|Ha laḥma anya||01:40|
The text of Ha laḥma anya is taken from the Passover Haggada (haggada shel pesaḥ), the fixed narrative and related liturgical and para-liturgical texts that are read, recited, and discussed at the seder—the home and family ritual that constitutes the central observance of this Festival through its retelling of the story of the Exodus from Egypt. This Aramaic text, which identifies the mandated matza (unleavened bread) as the “bread of affliction” or the “bread of poverty,” over which the story is to be told, also establishes the central role of the matza as a dual symbol: of the ancient Israelites’ slavery and of their—and the Jewish people’s—freedom. The recitation of ha laḥma anya introduces the principal section of the Haggada, known as maggid (telling). It is generally assumed that this text was written after the destruction of the Second Temple. Aramaic was the daily spoken language of the people during those periods, and it was recited in Aramaic to extend the invitation for all to join, even those who didn’t understand Hebrew. The phrase in the last sentence, l’shana hab’a (next year), however, is in Hebrew. This phrase—an expression of hope for the celebration of complete freedom in the land of Israel by the following Passover (i.e., restoration to the land)—would have been understood in common parlance. (Variant haggadot of Rav Saadia Gaon and Maimonides contain this last phrase in Aramaic as well.)

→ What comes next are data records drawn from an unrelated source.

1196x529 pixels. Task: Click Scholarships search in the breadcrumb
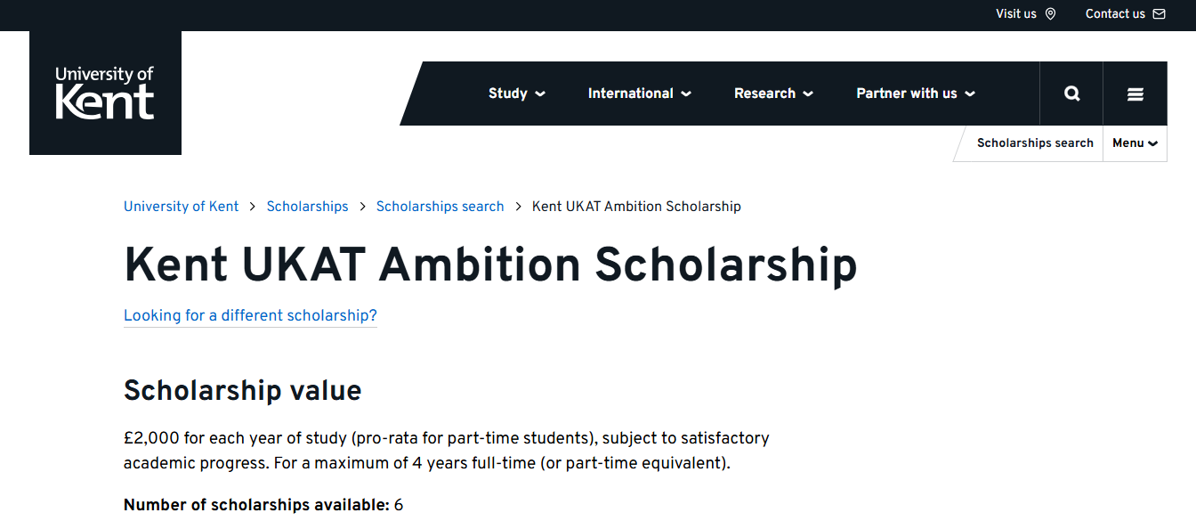[440, 206]
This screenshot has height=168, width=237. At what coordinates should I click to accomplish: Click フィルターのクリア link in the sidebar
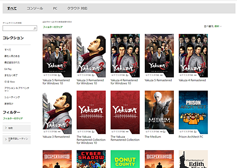coord(13,118)
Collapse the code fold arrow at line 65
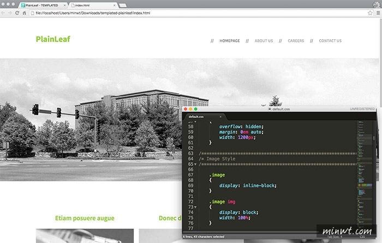 click(x=195, y=164)
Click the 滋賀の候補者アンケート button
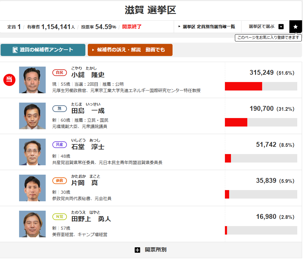 43,50
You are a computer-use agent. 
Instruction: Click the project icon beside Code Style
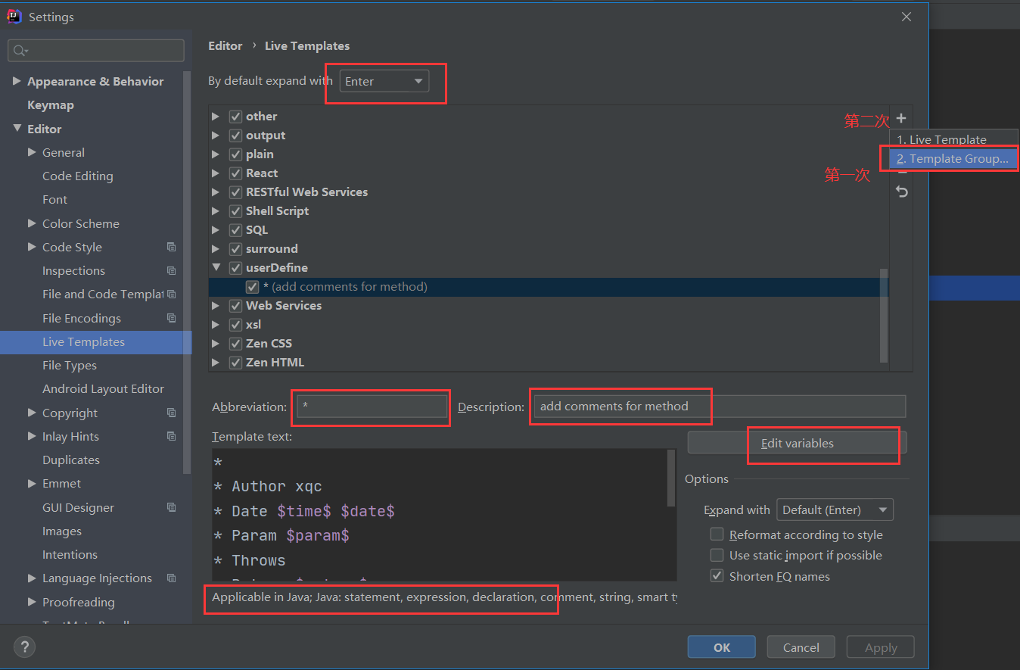pos(171,247)

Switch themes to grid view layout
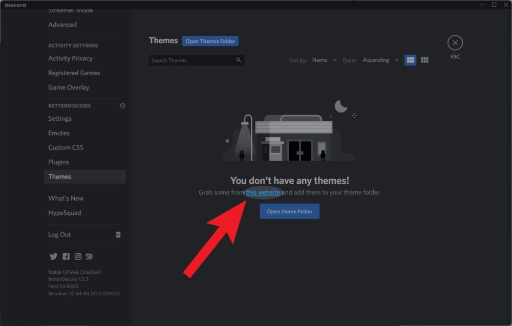click(x=424, y=60)
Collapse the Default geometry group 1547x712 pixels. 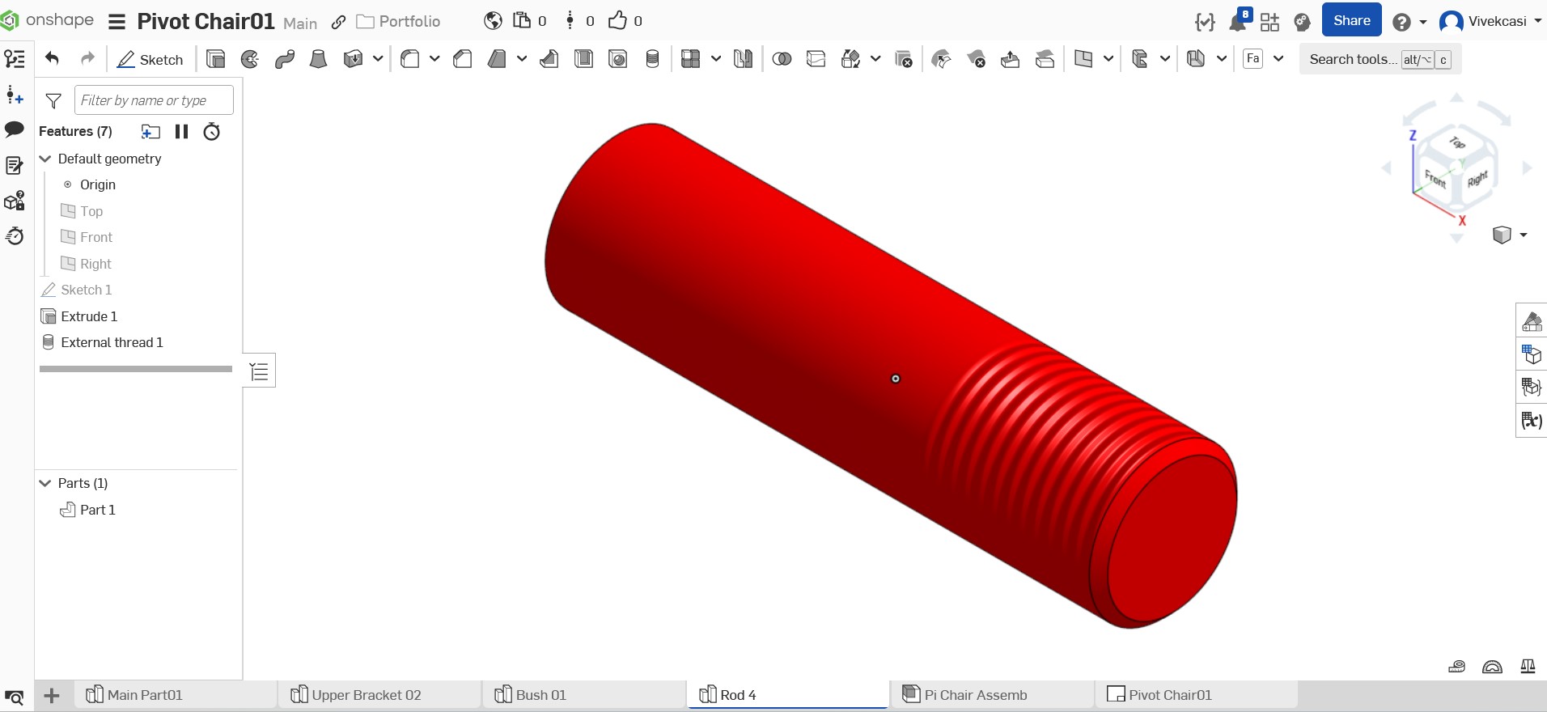tap(45, 159)
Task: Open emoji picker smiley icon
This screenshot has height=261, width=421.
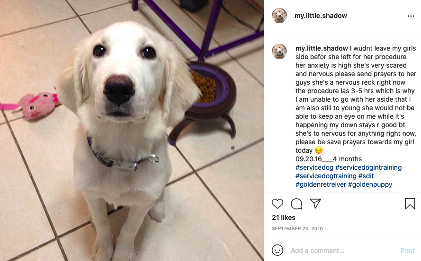Action: (x=278, y=250)
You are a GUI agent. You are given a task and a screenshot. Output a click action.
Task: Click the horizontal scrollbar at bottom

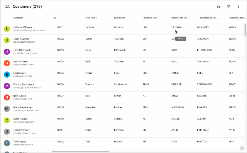click(81, 151)
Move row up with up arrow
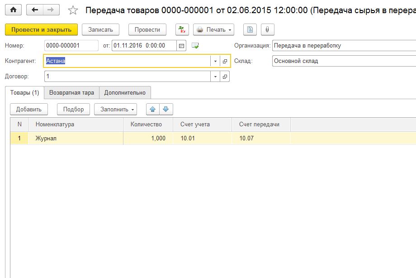 [x=153, y=109]
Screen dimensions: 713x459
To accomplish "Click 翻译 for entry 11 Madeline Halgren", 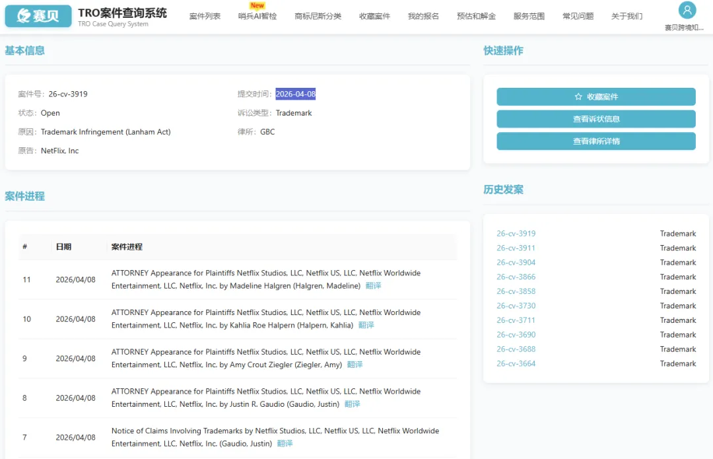I will (373, 286).
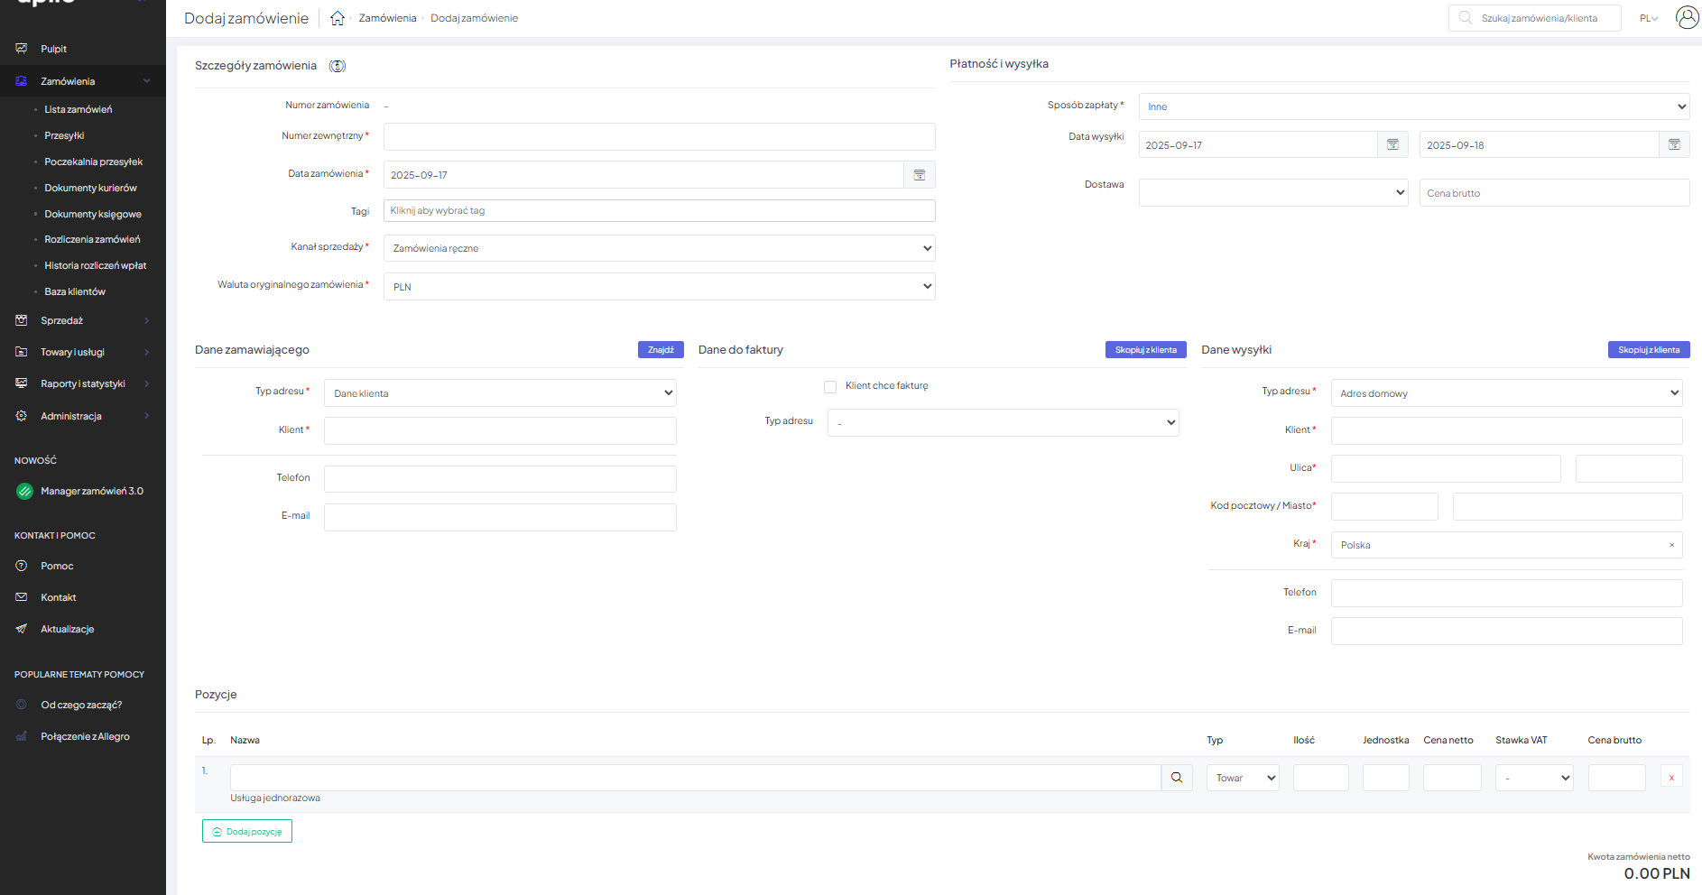Click Skopiuj z klienta in Dane wysyłki
This screenshot has width=1702, height=895.
coord(1648,350)
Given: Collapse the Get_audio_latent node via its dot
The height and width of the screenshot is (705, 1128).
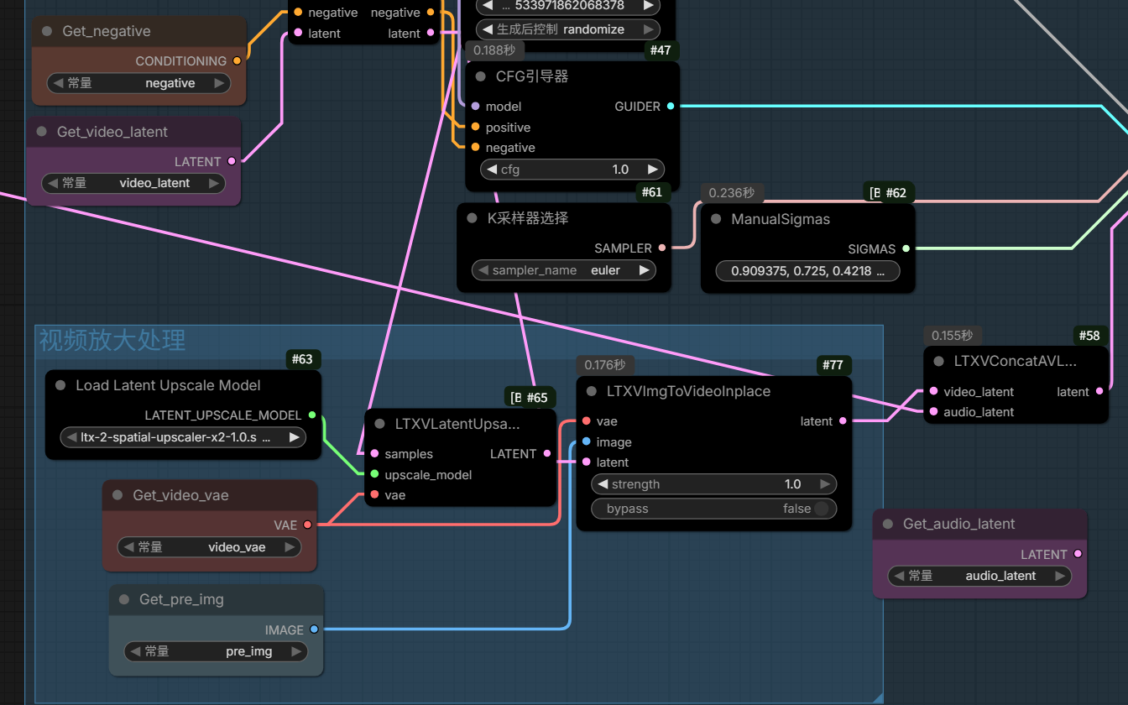Looking at the screenshot, I should (888, 524).
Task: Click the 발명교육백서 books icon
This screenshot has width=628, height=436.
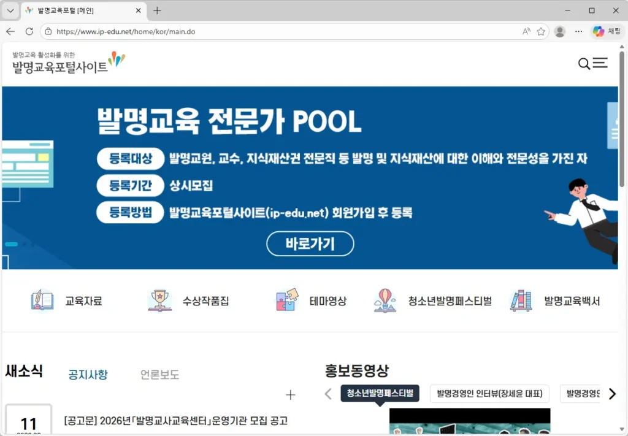Action: (521, 300)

Moishe Oysher created this quasi-concert setting for his popular Passover LP recording during the 1950s. The LP was intended as both entertainment and an educational vehicle—with narration—for the general public. But many of the pieces on that recording have also been sung at community seders by cantors and even choirs. The original recorded version of this ha laḥma anya employed intruments as well. Simon Spiro’s arrangement here has revoiced the piece for a cappella male-voice choir, suggesting the instrumental effects in the voices.
Sung in Aramaic
This is the “bread of affliction” [matza], which our ancestors ate in the land of Egypt. Let all who are hungry come and eat of it; all who are in need come and join in celebration of the Passover. This year we celebrate it here, but by next year may we be celebrating it in the land of Israel. This year we are still slaves [dispersed, aliens], but next year may we be a free people.